Запомнилось, как во время одной из бомбежек в убежище привели диверсанта. Его поймали на крыше нашего дома, когда он пускал сигнальные ракеты. Мы толпой обступили его, с любопытством разглядывали. Больше всего меня поразило то, что это был обыкновенный человек — высокий, худощавый, в обычной одежде. Его трясло. Я поделилась с мамой своим наблюдением о том, что, оказывается, немцы — такие же люди, как и мы, а мама сказала: «Да, только очень злые, потому что они фашисты и хотят нас убить». А в конце октября мы перестали ходить в бомбоубежище — там было очень холодно. Обстрелы переживали в квартирном коридоре.
– Как вам удалось выжить в первую блокадную зиму?
– Еще в августе, когда мы возвратились из Мги, в булочных продавали белые батоны. Мама насушила две наволочки сухарей, тетя Вера в начале октября променяла свой старинный столовый гарнитур на три килограмма ячменной крупы. Никто еще не мог представить, что через пару месяцев такой мебелью будут топить печи…

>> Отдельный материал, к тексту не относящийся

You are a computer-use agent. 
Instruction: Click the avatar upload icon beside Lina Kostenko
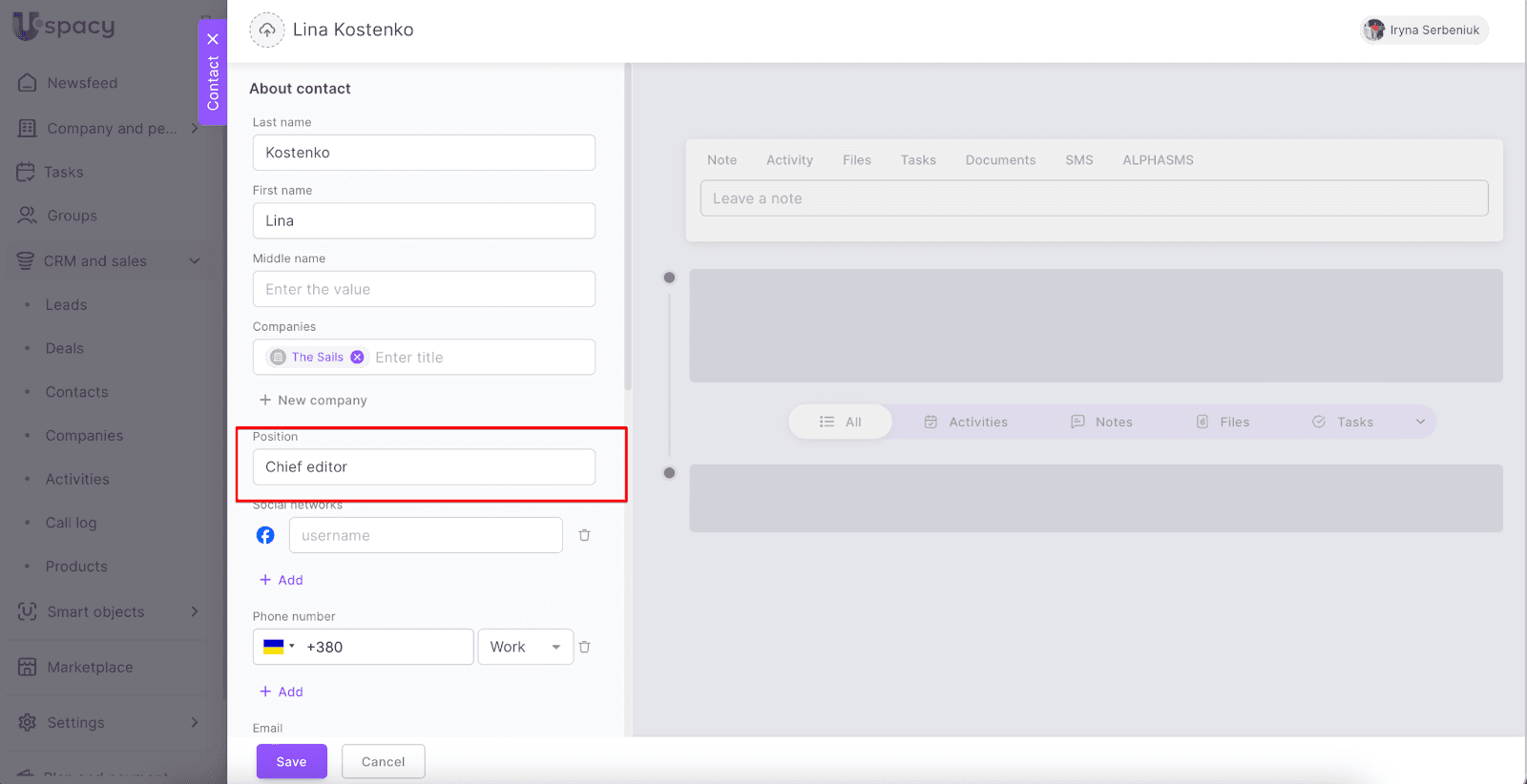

Мама в блокадную зиму не работала, дядя Павля тоже, но нам помогала мамина сестра, тетя Вера. Она работала машинисткой в Лесном порту, была на казарменном положении и приходила к нам каждую субботу, приносила в солдатском котелке свой субботний обед и воскресный паек, а еще корочки хлеба, которые откладывала каждый день от своей порции. Корочки были сухими и твердыми, мы с Верой сосали их, как конфеты. В воскресенье тетя Вера через весь город шла обратно по лютому морозу.

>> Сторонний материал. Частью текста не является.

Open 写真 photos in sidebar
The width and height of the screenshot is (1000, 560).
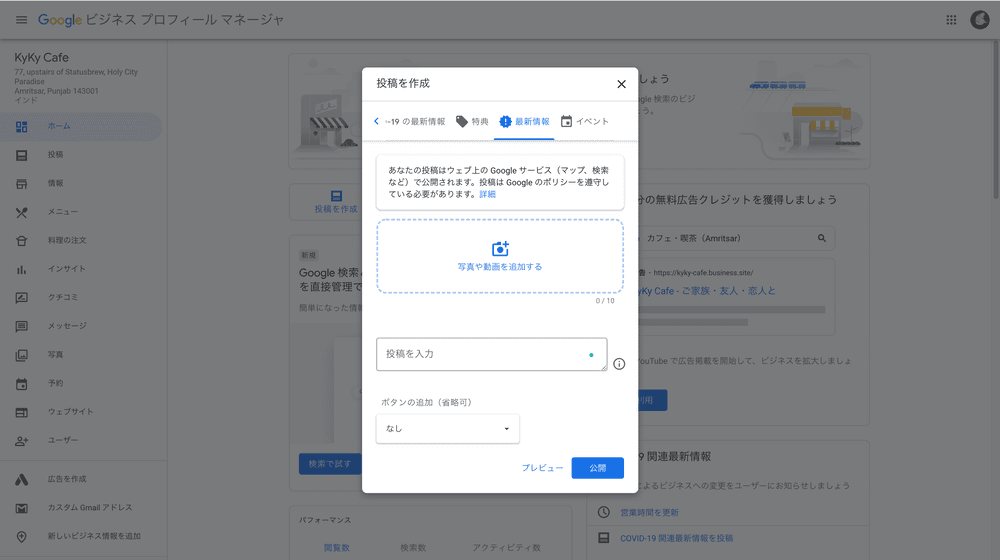(55, 355)
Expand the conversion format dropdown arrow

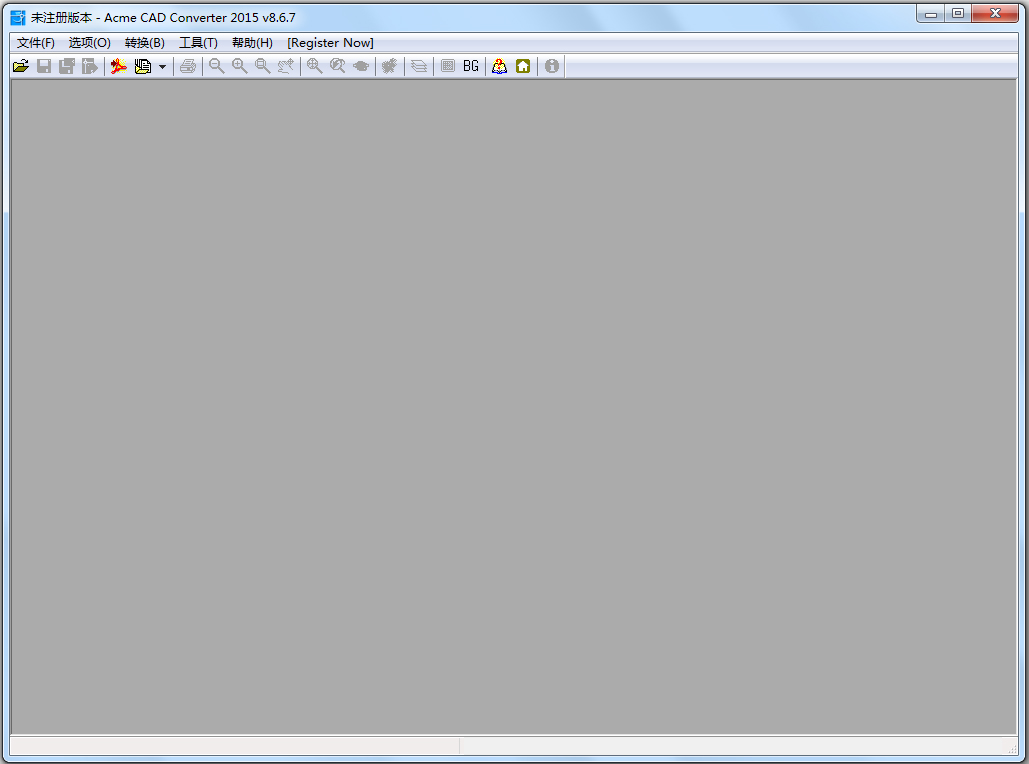tap(163, 65)
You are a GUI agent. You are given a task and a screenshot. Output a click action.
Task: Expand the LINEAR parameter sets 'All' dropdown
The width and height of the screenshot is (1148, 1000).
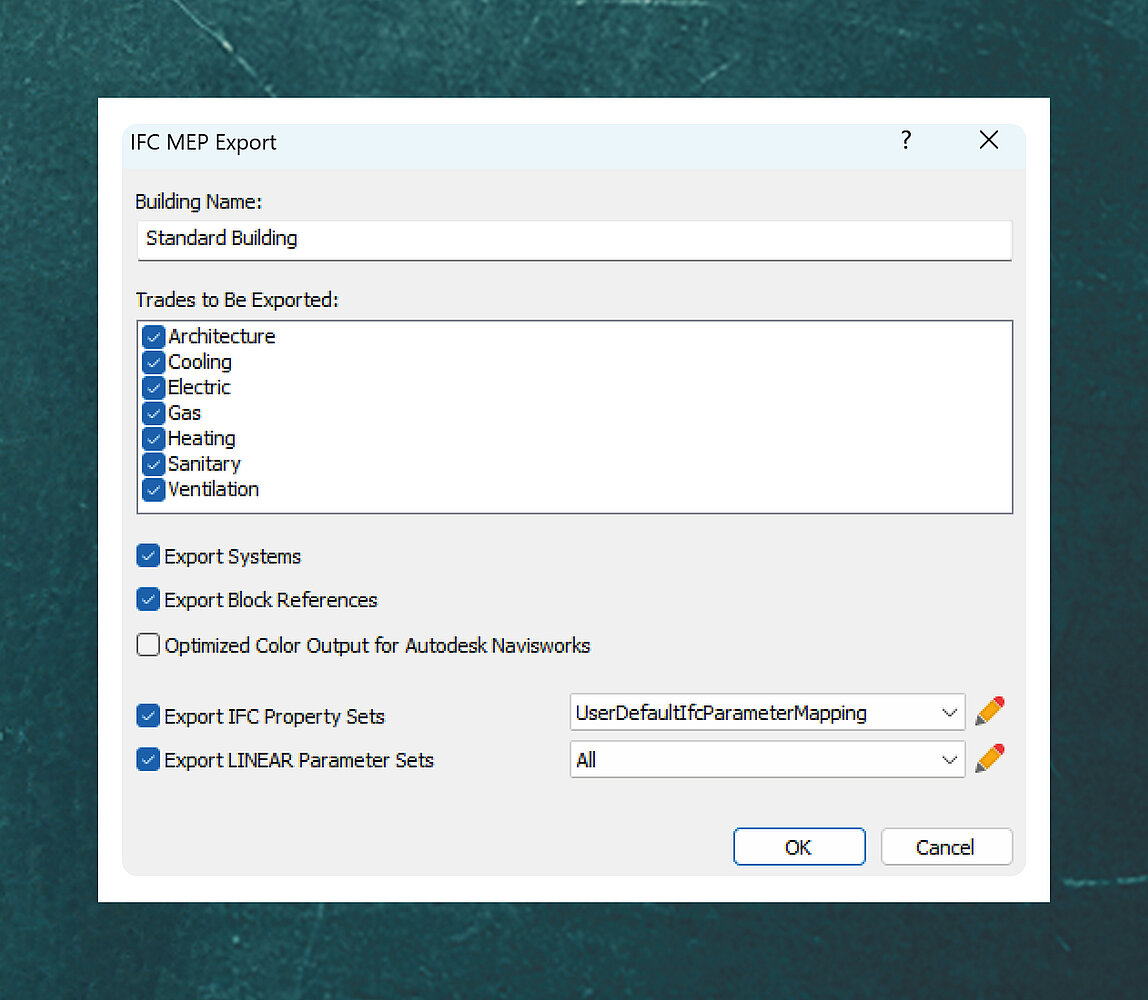(x=767, y=760)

В одну из суббот тетя Вера пришла очень поздно, уже после комендантского часа. Вся окоченевшая и черная, она рассказала, что накануне один военный на работе предложил поменять ее старинные золотые часики на килограмм пшена. Часики с браслетом он забрал сразу, а крупу обещал принести на следующий день, причем встречу назначил в дневное время на пустыре, в то время, когда немцы обычно бомбили. Доверчивая тетя Вера простояла все время под обстрелом.
Она не верила, что он мог ее обмануть, говорила: «Он же офицер, он, наверное, погиб, добывая мне килограмм пшена».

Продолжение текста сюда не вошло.